Audio By Carbonatix
(My Absent Father and DNA Saga)
At 15, I made a decision that worsened the pain of growing up without a father. I smoked weed for the first time.
I left Akatsi in 2000 as a calm “Granny’s boy” who had never seen weed before. Two years later, I returned as a full-blown “ghetto boy.” My grandmother was devastated. She wished she hadn’t let me move to Takoradi for SHS. But the damage was already done.
Lost at 15
The first 14 years of my life were spent under my grandmother’s care. Then, suddenly, I was in Takoradi, far from home, far from her. My uncle, who was supposed to look after me, got transferred to Accra. I didn’t even know my father was back in Ghana. With no phones at the time and Akatsi three regions away, I was left completely on my own.
During my first SHS midterm, I had nowhere to go. While other students travelled home, I wandered through Takoradi, discovering nightspots like Cobbypop, Brotherhood, and Harbour View Casino. Those places became my classroom.
My First Puff
One night, outside Harbour View Casino, I met a man called Paa Kwesi. He looked like a junkie but spoke fluent English with a diaspora accent. He asked if I had weed. I didn’t, but I promised to get some.
The next day, I bought two wraps from Cobbypop. I never saw him again, but now the weed was in my pocket. After fumbling with it in the bush behind campus, I eventually got someone to roll it properly. And that night, at just 15, I got high for the first time.
That choice gave my enemies, including my father, a weapon against me. I was no longer just the abandoned child. I was now the “spoilt wee smoker.”
The Reality of Teen Smoking
Smoking weed as a teenager isn’t just about getting high. It comes with stigma, stereotyping, and victimisation. People stop trusting you. Parents warn their kids to avoid you. You get labeled as a “problem child” or “criminal.”

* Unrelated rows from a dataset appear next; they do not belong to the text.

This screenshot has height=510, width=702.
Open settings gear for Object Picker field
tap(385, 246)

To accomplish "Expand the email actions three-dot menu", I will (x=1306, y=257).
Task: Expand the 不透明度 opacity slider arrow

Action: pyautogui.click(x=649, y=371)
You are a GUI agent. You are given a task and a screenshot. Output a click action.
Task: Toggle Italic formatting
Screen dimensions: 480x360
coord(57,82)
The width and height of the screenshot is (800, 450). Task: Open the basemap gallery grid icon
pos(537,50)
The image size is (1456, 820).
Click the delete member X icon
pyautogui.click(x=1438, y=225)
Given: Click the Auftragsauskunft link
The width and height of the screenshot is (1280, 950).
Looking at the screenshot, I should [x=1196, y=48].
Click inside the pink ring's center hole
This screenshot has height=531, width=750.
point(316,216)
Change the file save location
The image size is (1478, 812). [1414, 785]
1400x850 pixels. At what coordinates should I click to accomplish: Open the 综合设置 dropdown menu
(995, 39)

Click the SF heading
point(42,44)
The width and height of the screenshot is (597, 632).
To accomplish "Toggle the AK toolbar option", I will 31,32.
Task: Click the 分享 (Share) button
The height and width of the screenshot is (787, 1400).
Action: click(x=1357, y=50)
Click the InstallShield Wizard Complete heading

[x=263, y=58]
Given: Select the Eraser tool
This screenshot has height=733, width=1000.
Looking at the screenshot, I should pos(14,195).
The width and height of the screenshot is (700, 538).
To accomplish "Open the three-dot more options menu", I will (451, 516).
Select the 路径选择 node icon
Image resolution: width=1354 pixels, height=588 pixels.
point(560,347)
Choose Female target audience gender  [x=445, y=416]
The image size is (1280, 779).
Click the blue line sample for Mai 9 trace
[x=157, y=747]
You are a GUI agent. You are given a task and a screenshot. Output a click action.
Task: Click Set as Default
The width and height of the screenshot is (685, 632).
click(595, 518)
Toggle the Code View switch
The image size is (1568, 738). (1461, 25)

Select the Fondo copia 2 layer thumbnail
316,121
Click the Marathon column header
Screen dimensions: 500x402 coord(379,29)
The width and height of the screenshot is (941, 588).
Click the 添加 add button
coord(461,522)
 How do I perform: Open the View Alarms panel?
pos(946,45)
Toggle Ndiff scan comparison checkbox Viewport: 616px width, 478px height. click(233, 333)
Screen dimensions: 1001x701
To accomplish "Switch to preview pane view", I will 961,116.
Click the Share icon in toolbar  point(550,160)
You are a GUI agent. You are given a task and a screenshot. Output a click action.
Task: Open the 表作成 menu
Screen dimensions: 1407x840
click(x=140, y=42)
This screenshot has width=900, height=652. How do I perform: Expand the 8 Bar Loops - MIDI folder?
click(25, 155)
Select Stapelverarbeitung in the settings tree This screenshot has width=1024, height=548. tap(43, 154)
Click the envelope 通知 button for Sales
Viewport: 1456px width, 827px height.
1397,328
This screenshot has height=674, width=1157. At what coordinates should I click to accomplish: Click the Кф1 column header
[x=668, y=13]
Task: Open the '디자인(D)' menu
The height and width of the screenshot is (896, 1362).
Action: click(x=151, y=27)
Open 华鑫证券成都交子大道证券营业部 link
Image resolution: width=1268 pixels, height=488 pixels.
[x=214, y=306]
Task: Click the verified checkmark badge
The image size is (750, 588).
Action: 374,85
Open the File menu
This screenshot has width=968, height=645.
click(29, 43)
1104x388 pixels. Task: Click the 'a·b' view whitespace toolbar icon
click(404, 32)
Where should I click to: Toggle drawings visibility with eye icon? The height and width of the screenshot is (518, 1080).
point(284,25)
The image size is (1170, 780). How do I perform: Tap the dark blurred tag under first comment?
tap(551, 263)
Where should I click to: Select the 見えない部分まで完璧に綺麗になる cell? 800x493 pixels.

Weed also exposes you to harder drugs because the ghettos where it’s sold are usually hubs for pills, crack, cocaine, and heroin. I lost more than 10 promising friends, bright, intelligent boys who ended up as junkies or criminals. I was lucky not to join them.
Yes, I know some people who smoke and still make money, but most are scammers or dealers. And none of them would ever want their own children to walk that path.
Some Hard Numbers
95% of those who start before age 14 often end up a mess.
80% of those who start between 15 and 18 years (SHS age) may face the same fate.
Even starting at university isn’t safe, half of them still get trapped.
Weed may be a powerful economic crop for Africa if legalised and industrialised. But for teenagers, smoking it is a dangerous gamble that closes doors and destroys futures.
My Reflection
If I hadn’t started smoking at 15, I believe I could have rebuilt my life after SHS, even without my father’s acceptance. I could have become someone he’d be proud to call a son. But I became a “fire starter” instead.
I still believe ganja should be legalised, decriminalised, and used as an export product. But for teenagers, it is poison.
A Word to Parents
Please pay attention to your children in SHS. In Ghana, unlike in the West, we send our kids away for high school at 14 to 18 years. These are the years they need their parents most.
My story isn’t about condemning weed. It’s about telling the truth. Teenagers should not smoke. I lived it. I know.